Tuna Relay – F3LKN Run 4 Beaches


"Let he who completes the fastest mile write the backblast."      Malak 20:22

(Stray put virtual ink to the virtual quill and said quill to the virtual paper)

Captain Tantrum put together a team for Tuna.  Was his aim to win?  Was his aim comraderie?  Was his aim to get a t-shirt?  Maybe it was all three.  A leader's gonna lead.  And a team is gonna team.  And this team throatpunched the gps watch, took it's lunch money and made it say "Matay" en route to a podium finish.  Here is what you are allowed to know about it.  All other details, stories, tales, and epic dramas are available upon request from "the 12" at coffeeteria.

12 of IsoLaKNtope's fastest assembled in the gloom of Lake Benson park in the town of Garner the birthplace of local political firebrand Gambini and the town that produced Isotope's most smoking hot M.

0629 Friday:  Stray looking at the flag – "Hey why are we at half mast".   That one got the #twss and other mind-in-the-gutter talk going that went downhill just like the course.

0632 Friday:  Gambini gets us started.

1113 Saturday: Vandalay crosses the line with team in tow.

Malak Moleskin …. and other potent quotables:

  • We had an aggressive pace plan and beat it by an hour.  Goal was 30 hours and we were sub 29.  We did it with steady, strong, confident running from Van 1 that carried the deficiencies of Van 2.
  • Vandalay ended with a strong run and crossed the line 20 seconds behind the first team.  That team however started 45 minutes before us.
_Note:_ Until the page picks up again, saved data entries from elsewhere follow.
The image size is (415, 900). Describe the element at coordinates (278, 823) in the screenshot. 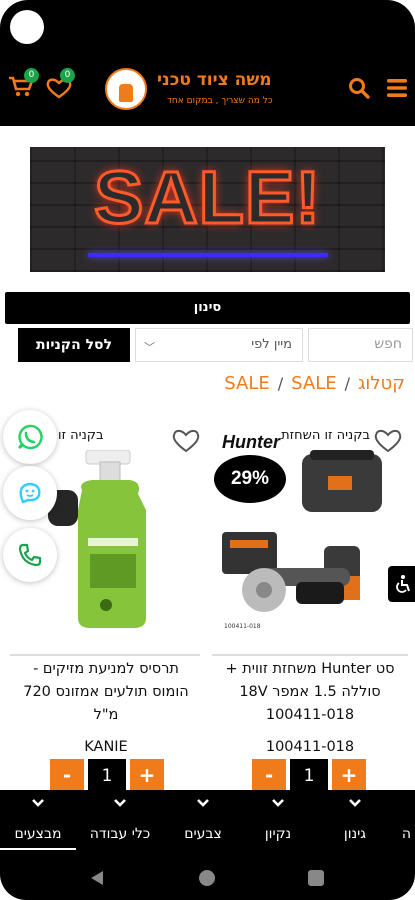

I see `category-item-cleaning: נקיון` at that location.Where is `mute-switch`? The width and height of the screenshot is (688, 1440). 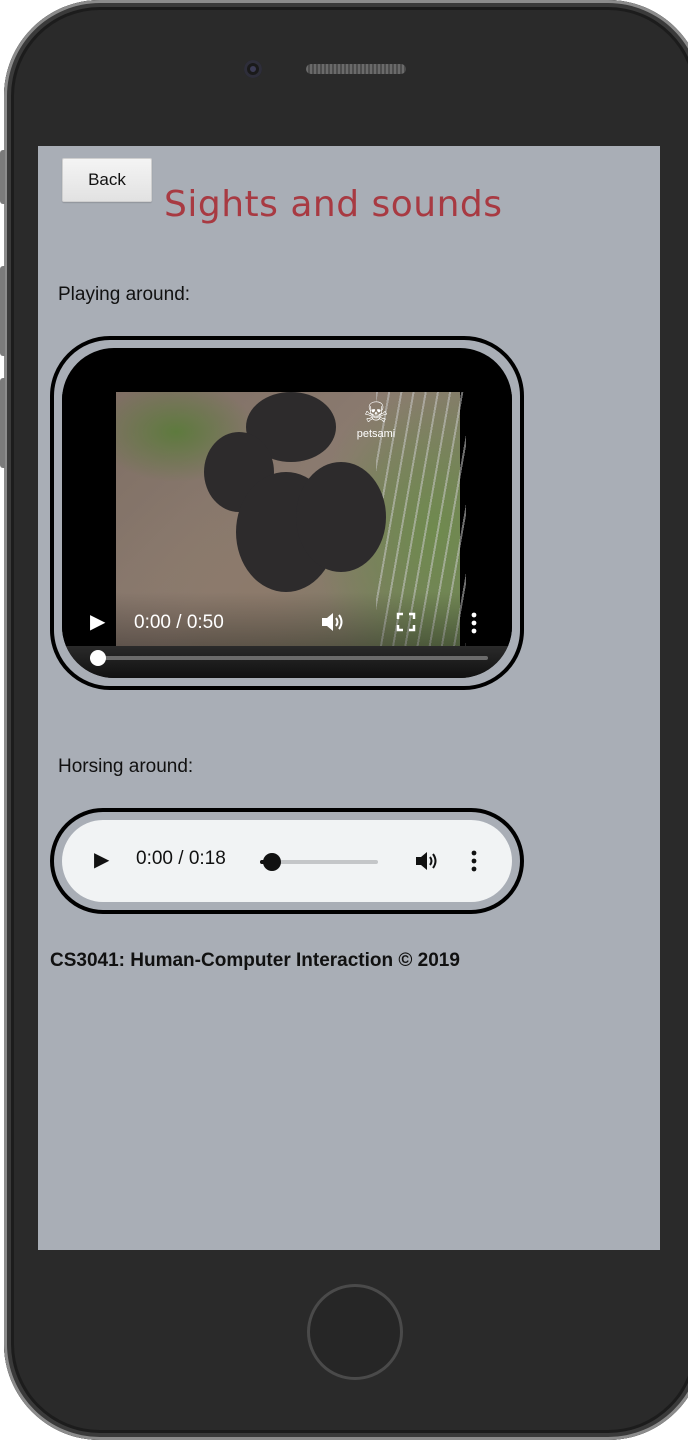 mute-switch is located at coordinates (2, 177).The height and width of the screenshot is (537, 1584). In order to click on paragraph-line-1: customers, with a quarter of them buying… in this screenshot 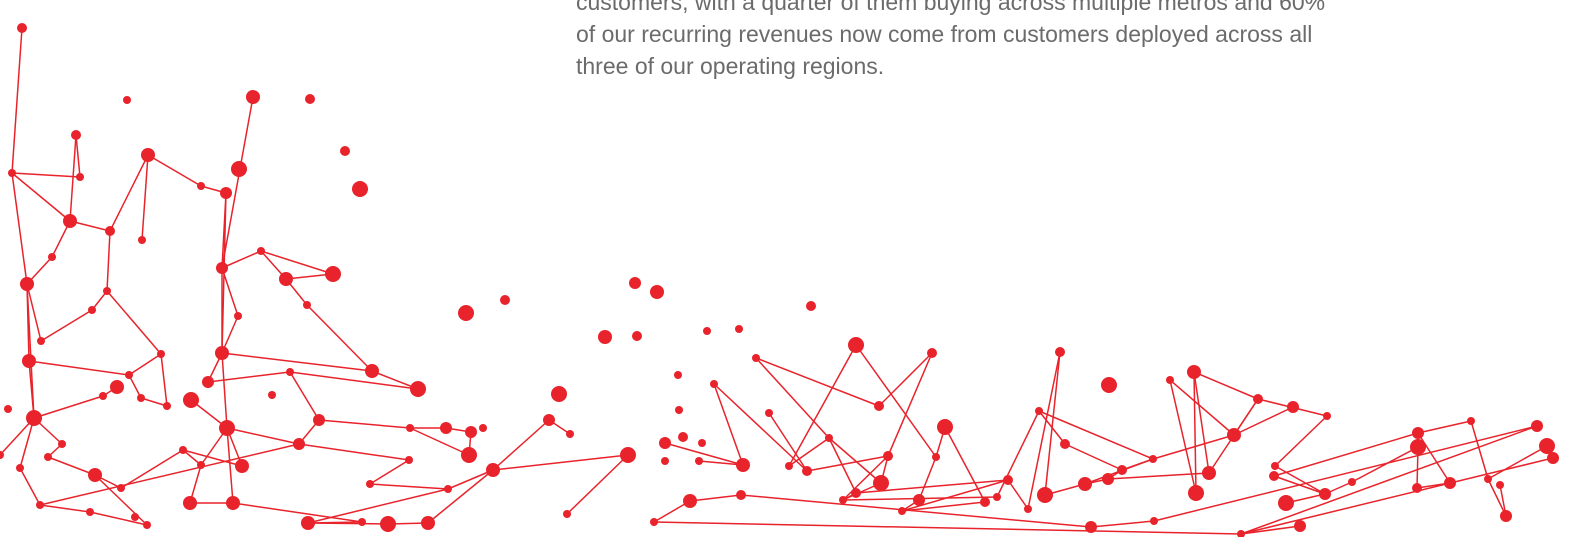, I will do `click(951, 8)`.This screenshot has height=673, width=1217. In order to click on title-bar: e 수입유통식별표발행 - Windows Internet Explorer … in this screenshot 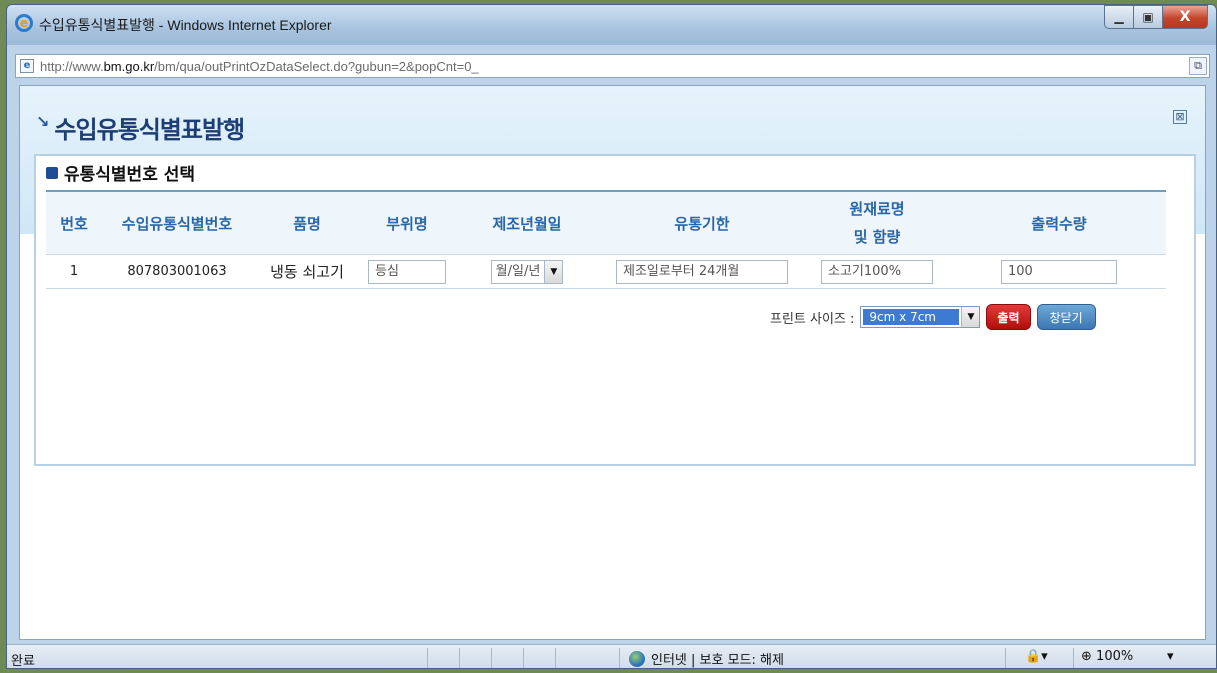, I will do `click(612, 25)`.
And if the starting official would have let us go at 0630 instead of holding for 2 minutes we indeed would have been the first team across the line.
  • Things were said in the van that will not be recorded here, in order to keep Gambini's internet profile clean for future elections.
  • If you tip well enough at a Waffle House, the waitress will spill a drink all over a table of your choosing.
  • Hotbox's twitter game is top shelf.  He is in the 99th percentile with GIF usage.  But his live tweeting of leg 14 was epic.  "I've got two in front of me, permission to kill?"   When you can run 7 miles at 8 minute pace while tweeting, you are a dude
  • Hippie converted from Catholicism to become Methodist at the pancake breakfast and is now officially on the prayer chain of the Snow Hill United Methodist Church Senior Saints Sunday school class.
  • Stray is to Turnpike as Turnpike is to Jenny.    Chew on that a minute and if you need help figuring it out then ask for it.
  • No vans were harmed during the running of this event
  • The official scale for drinks when you go out on a bender is from 0 to Tantrum.  For example, why wasn't BEP down for breakfast.  Well on a scale of 0 to Tantrum he was a 14.
  • Jaws is getting enshrined in the Playlist Music Hall of Fame.  A 29 hour 200 mile relay is a whirling dervish of emotions.  You want the perfect selection for just the right moment of the relay…..Jaws is your man.

    • If you have spent 24 hours in a van with some dudes, feeling all emotional at the strengthened relationships and bonding, and just want to open up and be vulnerable, but don't quite know the right song to fit…… Gambini is your guy and Dirty Dancing is your jam.

  • What I learned from Leg 18:  

    • if you program your route on your watch, turn the damn navigation on.  If the previous three runners carry a phone, you probably should too.
    • expect the worst.  That way the random red light going off into a field isn't a runner taking a piss or a van changing runners on you, but you would see it for the vigilante sign stealing rif raff that it was.
    • karma is a bitch…….if you were that hooligan as a kid, then karma will have this generation's hooligan pay it back on you.  Suck it up and tip your hat (but still throw up a middle finger).
    • When you are in need, God will put a redneck with a truck in your path.  So be a redneck.  Look, many people will help you out.  But a good backwoods redneck with a truck will help you out and leave you better off than he found you.  

  • Thoughts and Prayers to More Tuna More Sushi.  They just couldn't hang with us.  Found out they didn't even cross before 4pm.  They were the epitome of the Jaws Postulate:  you can run one leg, show me two, but show me three.
  • It was the best of times, it was the whatevs of times.  On a scale of 0 to Tantrum it was epic.
  • With that said, Gambini and Stray enter Relay retirement.  Going out on top as champions.  (Or so we say for now…….who knows, we may Tom Brady this thing).